Allen faz com que dois polos contrastantes entrem em contato, dando ao espectador a noção de que, o que nos atrai no outro pode ser muito daquilo que temos dentro de nós mesmos. Quando a arrogância ou a irreverência de alguém nos incomoda, pode ser porque estamos olhando como que por um espelho a outra pessoa. Quando reclamamos que fulano nos tira do sério, podemos estar nos referindo ao reflexo de nossa própria imagem sendo visto nessa pessoa.
Por esse motivo, dentre vários, A outra é um filme bastante atraente, pois coloca o público em contato com um lado incômodo de sua personalidade. Marion, envolvida pela forma libertária com que vê Hope levar a vida, livre de amarras que impõem o convívio social, inicia um romance canhestro com Larry (Gene Hackman), mesmo tendo um casamento de longa data com Ken (Ian Holm). A personagem é tomada por um desejo de revolução, e isso se dá, entre outras coisas, nesse quase namoro com um homem interessante, e que representa para ela uma saída possível para uma outra vida. Essa possibilidade, no entanto, acaba não se revelando eficaz, por razões que, quem assistir ao filme, poderá entender.
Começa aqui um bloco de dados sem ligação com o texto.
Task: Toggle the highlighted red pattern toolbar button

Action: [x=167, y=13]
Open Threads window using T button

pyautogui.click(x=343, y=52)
Em uma análise mais rasteira, A outra está longe de ostentar o brilho de muitas obras de Woody Allen, que já demonstrou ser capaz de muito mais, seja na comédia, que domina com habilidade inenarrável, seja no drama. Mesmo assim, significa ter contato com uma realidade audiovisual que não está distante de nosso cotidiano. Numa outra instância, é estar diante de um Allen psicanalítico, que não está preocupado em bancar Freud, mas em exteriorizar os fantasmas interiores que lhe atormentam, como acontece com qualquer pessoa. E o cinema, bem como o tragédia, em sua essência grega, presta-se excelentemente a esse esforço catártico.
P.S.: Não confundir com o filme homônimo de Justin Chadwick, lançado em 2008 com Scarlett Johannson e Natalie Portman no elenco.